В этой главе он заявляет, что зрелость любой науки может измеряться техническим способом, который она избирает сама. Использование точной математики оправдывается лишь в определенной сфере проблематики.

Научная объективность и психоанализ

Последняя глава книги демонстрирует, как научный дух вынужден строиться в виде «совокупности исправленных ошибок», которая предопределяет психоанализ нашего интеллектуального поведения и позволяет в конце концов прийти к настоящей этике рациональности:

«Давайте вместе порвем с гордыней общей достоверности, с корыстолюбием частной достоверности и совместно приготовимся к тому интеллектуальному аскетизму, который подавляет любую интуицию, замедляет любое Предвестие и защищает от умственных предчувствий.
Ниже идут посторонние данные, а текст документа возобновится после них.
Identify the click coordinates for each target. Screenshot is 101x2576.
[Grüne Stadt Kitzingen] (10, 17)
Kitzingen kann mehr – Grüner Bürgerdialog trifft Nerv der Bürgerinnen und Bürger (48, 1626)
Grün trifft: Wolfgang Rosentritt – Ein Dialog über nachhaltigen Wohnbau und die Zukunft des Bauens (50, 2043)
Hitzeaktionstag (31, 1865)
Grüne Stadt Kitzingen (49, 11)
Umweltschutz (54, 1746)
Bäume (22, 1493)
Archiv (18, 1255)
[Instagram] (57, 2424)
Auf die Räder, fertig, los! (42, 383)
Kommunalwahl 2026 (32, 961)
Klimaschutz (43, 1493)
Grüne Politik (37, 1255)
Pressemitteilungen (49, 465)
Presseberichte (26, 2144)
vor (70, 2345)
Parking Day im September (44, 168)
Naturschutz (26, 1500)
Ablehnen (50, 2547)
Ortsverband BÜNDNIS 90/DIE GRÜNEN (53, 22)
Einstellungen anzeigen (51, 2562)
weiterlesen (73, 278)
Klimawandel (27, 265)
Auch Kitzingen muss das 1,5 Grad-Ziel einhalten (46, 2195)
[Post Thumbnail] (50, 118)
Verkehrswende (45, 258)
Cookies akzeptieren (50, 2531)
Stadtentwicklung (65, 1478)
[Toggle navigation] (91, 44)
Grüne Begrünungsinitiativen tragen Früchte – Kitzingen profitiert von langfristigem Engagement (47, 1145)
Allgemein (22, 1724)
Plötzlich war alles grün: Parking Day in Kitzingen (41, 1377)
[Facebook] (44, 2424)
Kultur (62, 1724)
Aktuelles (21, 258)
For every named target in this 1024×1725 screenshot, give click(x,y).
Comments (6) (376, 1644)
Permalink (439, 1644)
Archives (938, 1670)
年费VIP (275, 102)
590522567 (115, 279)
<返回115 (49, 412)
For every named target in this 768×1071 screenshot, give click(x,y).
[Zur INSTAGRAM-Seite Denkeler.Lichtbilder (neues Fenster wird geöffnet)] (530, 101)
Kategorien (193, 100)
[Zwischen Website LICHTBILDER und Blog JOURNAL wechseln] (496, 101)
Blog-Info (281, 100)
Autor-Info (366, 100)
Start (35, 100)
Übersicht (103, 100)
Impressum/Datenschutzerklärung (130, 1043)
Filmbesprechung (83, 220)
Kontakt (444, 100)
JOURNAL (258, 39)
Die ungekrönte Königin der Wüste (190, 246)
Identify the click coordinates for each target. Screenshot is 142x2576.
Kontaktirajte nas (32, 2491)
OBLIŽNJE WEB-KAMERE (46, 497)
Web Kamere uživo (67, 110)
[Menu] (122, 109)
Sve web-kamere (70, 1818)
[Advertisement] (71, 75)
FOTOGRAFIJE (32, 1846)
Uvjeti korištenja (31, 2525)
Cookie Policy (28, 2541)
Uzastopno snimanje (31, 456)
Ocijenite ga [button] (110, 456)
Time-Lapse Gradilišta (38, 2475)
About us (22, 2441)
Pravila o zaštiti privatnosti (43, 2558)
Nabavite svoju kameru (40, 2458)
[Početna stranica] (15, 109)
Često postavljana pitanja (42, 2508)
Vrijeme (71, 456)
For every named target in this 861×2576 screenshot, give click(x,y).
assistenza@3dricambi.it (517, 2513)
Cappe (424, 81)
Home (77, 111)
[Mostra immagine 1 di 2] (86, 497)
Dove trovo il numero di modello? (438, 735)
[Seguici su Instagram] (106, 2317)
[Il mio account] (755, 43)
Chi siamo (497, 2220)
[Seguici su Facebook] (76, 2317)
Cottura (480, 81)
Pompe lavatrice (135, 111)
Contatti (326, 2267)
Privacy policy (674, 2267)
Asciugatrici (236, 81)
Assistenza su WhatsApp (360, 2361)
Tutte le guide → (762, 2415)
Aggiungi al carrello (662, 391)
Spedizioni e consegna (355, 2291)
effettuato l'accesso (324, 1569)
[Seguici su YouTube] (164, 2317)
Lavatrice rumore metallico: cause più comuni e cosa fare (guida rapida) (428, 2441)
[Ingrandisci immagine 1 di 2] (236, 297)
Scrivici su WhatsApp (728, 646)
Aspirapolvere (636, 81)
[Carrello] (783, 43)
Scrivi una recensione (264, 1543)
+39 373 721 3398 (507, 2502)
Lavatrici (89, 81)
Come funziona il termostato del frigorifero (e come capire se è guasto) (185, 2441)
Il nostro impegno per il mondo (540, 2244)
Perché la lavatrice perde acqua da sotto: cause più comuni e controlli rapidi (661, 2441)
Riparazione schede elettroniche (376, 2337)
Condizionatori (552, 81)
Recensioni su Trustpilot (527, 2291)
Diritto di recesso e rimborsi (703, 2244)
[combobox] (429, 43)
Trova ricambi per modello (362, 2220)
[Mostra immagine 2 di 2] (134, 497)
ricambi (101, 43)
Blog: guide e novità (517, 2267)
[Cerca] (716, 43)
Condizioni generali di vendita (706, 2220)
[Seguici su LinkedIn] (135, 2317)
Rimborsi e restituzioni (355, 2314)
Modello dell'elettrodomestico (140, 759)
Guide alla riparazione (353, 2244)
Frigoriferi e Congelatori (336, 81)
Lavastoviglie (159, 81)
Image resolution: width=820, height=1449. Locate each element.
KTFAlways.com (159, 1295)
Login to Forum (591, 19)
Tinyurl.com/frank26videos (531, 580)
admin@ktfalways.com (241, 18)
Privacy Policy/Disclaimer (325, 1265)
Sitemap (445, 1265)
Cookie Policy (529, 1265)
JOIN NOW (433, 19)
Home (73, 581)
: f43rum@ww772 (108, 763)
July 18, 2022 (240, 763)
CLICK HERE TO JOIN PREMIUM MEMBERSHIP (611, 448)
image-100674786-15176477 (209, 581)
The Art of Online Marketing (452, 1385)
Ив свою очередь, шепнем на ухо всей интеллектуальной жизни: ошибка, ты не являешься злом».

Речь идет вовсе не об отказе от эмоциональности, а о критическом взгляде на свою интеллектуальность с тем, чтобы бороться с собой, думать своей собственной головой и постоянно обращаться к жизни, сочетая интерес к ней с интересом к духу. Здоровый научный дух должен отдавать предпочтение новому вместо старого, непрерывной культуре вместо приобретенной уверенности и менять традиционные общественные интересы.